At play
Yesterday I whizzed past a poster that included the name 'Anish Kapoor'. An exhibition? Where? When? I love his sculptures. I love the way he experiments with materials, meshes art and maths, melds sculpture and engineering, makes the viewer a participant. I love the playfulness.
Today I was meeting my Christchurch friend L's cousin (also L) for the first time. Over coffee I asked her about Aboriginal art so she suggested we go to the Museum of Contemporary Art. And guess what? It's where the Anish Kapoor exhibition is! L showed me a collection of exquisite Aboriginal paintings on bark from the 1960s and 70s - much finer than those I've seen before. Then I spent this afternoon with Anish Kapoor.
People were smiling, even laughing. Strangers were incorporating each other into his mirror sculptures and starting conversations. Everyone seemed content to be in other people's photos (I hope this man is). A warder I spoke to said that the public had never spoken to her so much as during this exhibition.
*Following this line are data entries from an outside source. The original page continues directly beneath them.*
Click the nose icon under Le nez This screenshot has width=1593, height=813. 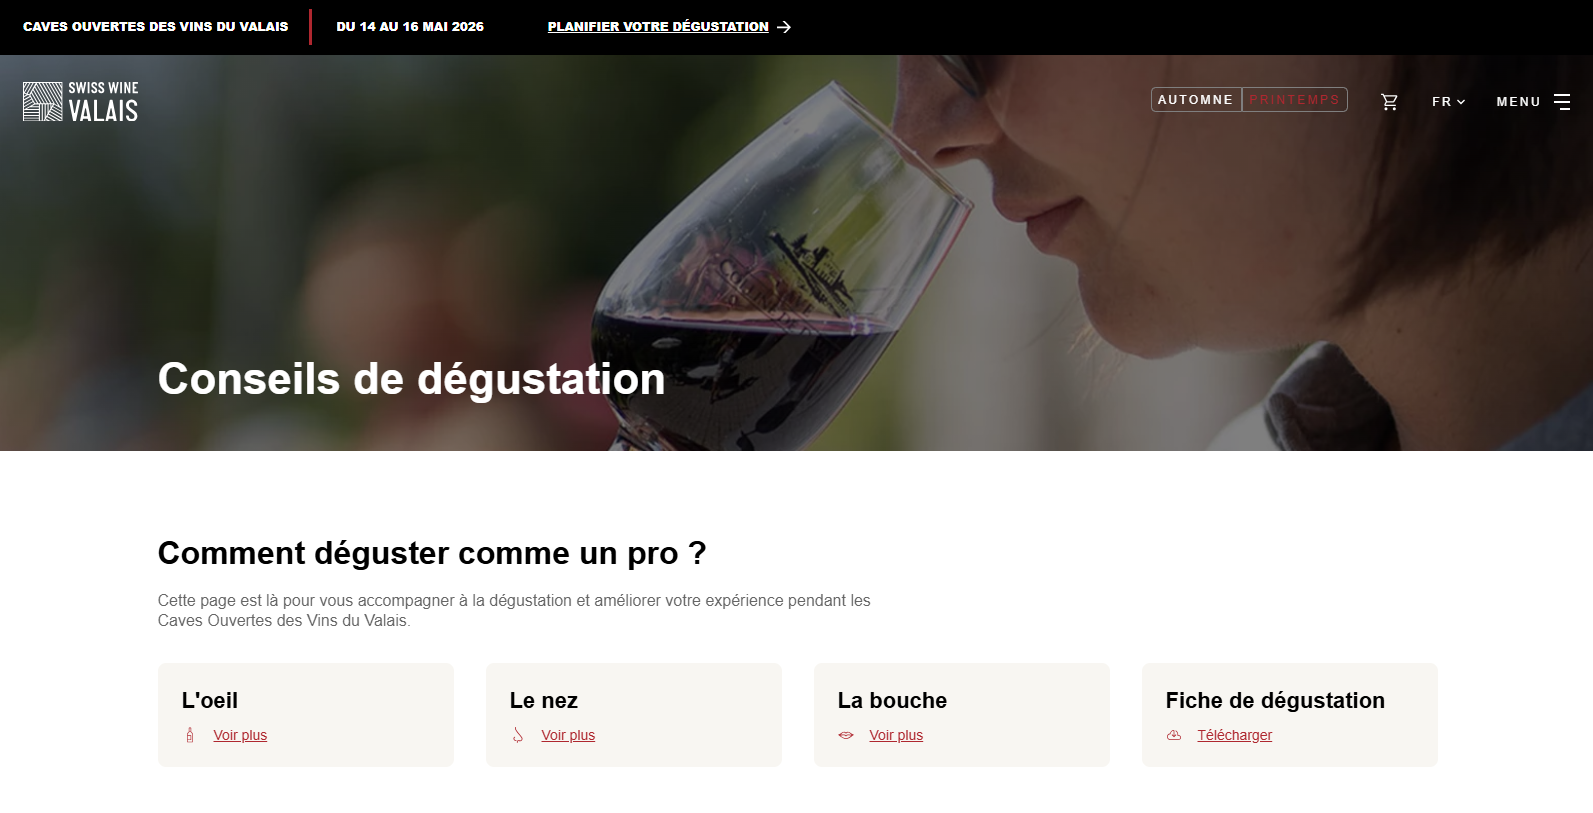point(518,735)
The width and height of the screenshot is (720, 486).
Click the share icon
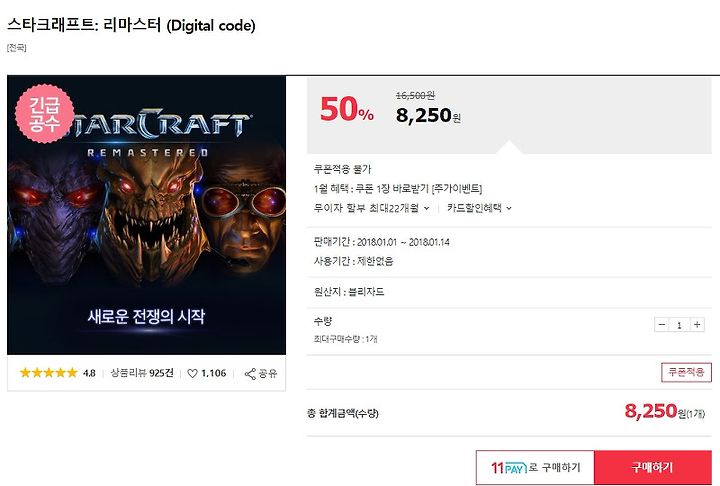pyautogui.click(x=250, y=373)
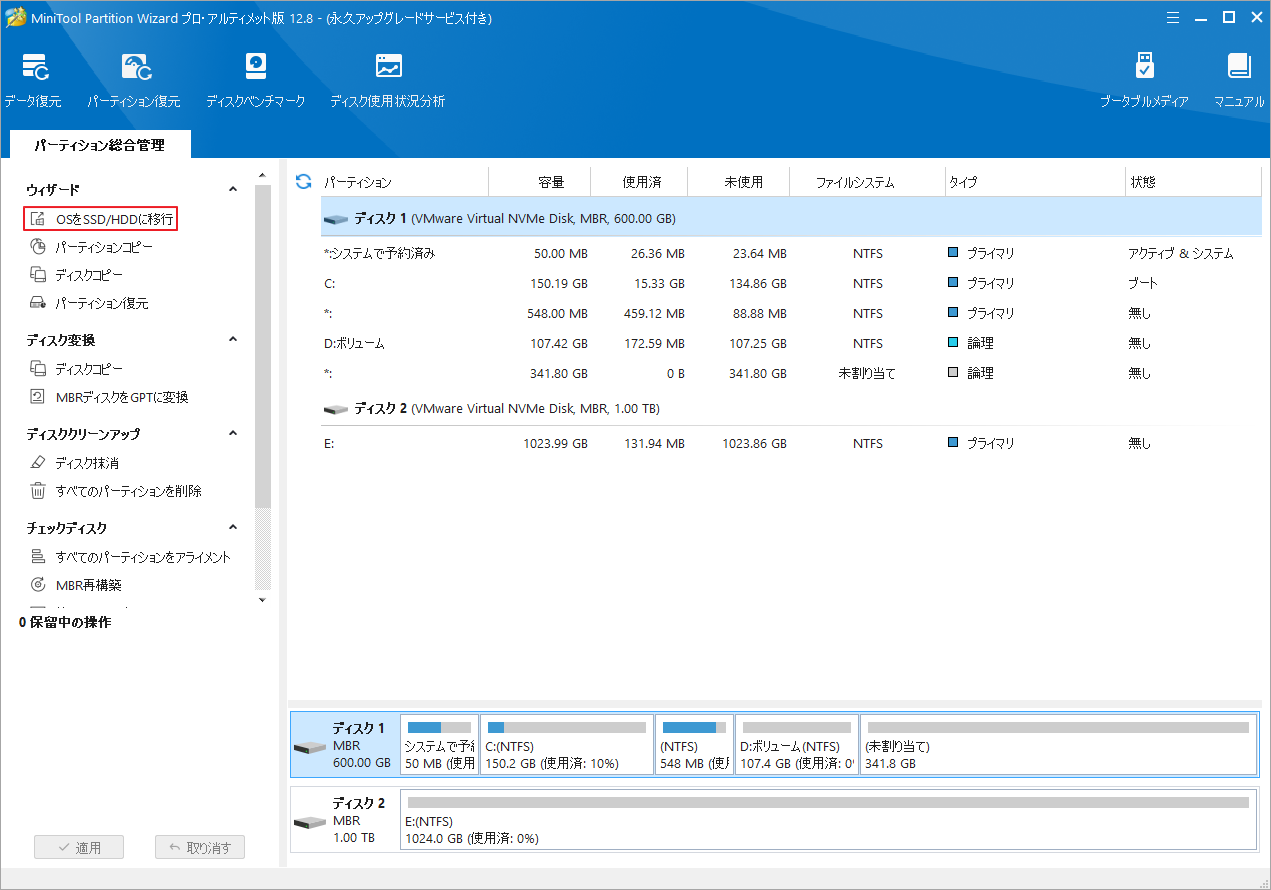
Task: Switch to the パーティション総合管理 tab
Action: click(x=97, y=144)
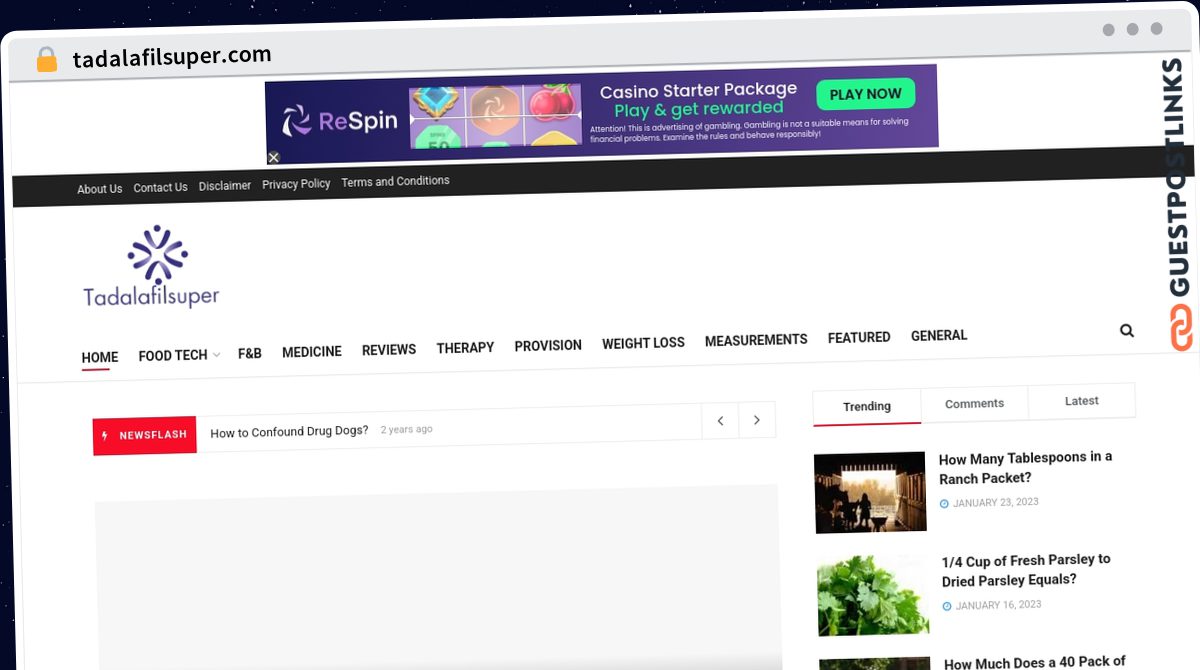Open the parsley article thumbnail
The image size is (1200, 670).
tap(873, 595)
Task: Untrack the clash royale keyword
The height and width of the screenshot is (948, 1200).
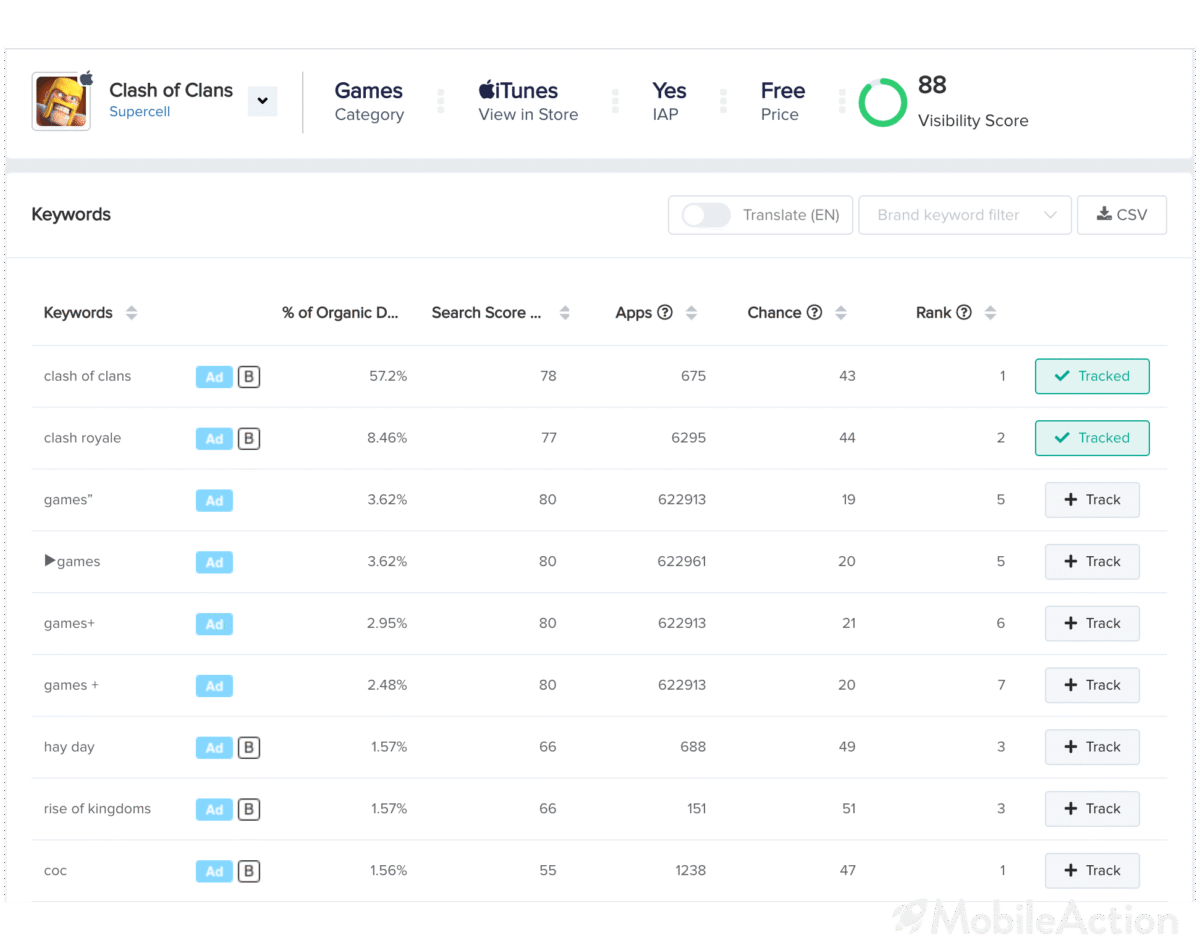Action: [1091, 438]
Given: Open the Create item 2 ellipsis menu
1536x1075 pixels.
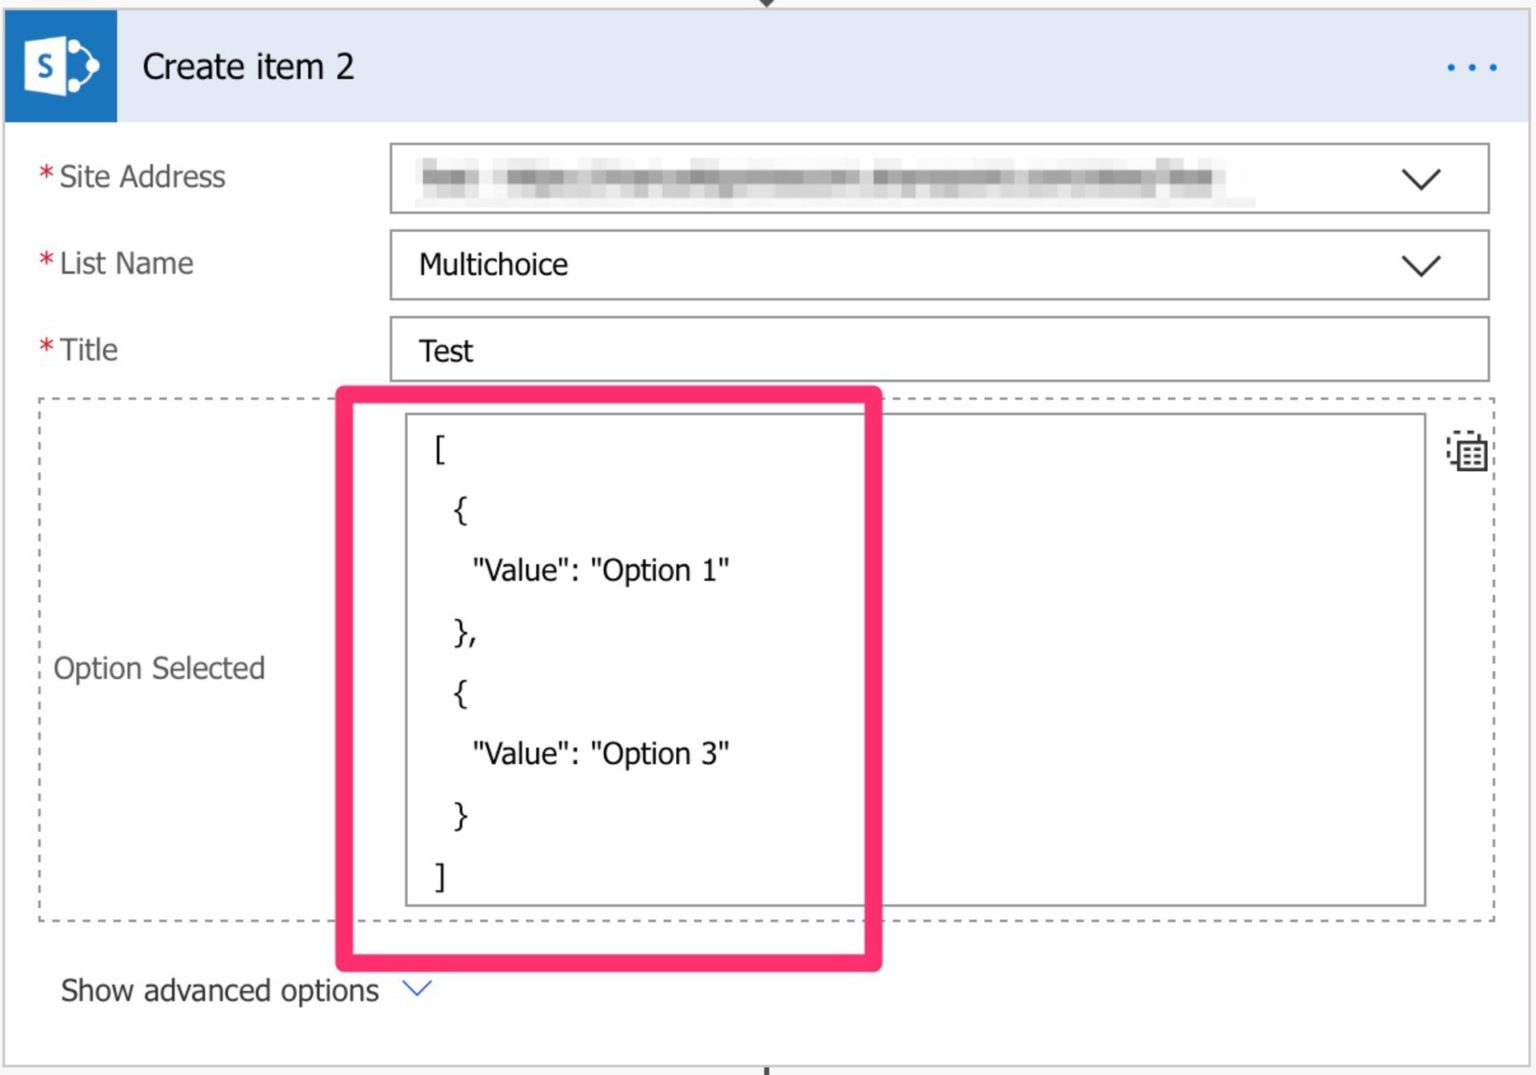Looking at the screenshot, I should tap(1469, 66).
In a benign mood I went out to the Rocks area of Sydney and climbed towards the bridge. On the footpath under the bridge vehicle sounds echo. The rhythmical metallic kerplunk, kerr-pluunk, k'plk of the wheels of different sized vehicles over access covers is surprisingly musical. (More musical, to my ears, than some 'music' I heard this evening but that's a different story.) Then I came across a plaque honouring 'the 16 workers who gave their lives to build [the Sydney Harbour] bridge' and suddenly I was feeling neither benign nor musical. I thought of the millions whose lives have been stolen at work or at war who are similarly 'honoured'. Gave. I wonder how many were asked if they wanted to make that particular donation and lose any chance they might have had to play.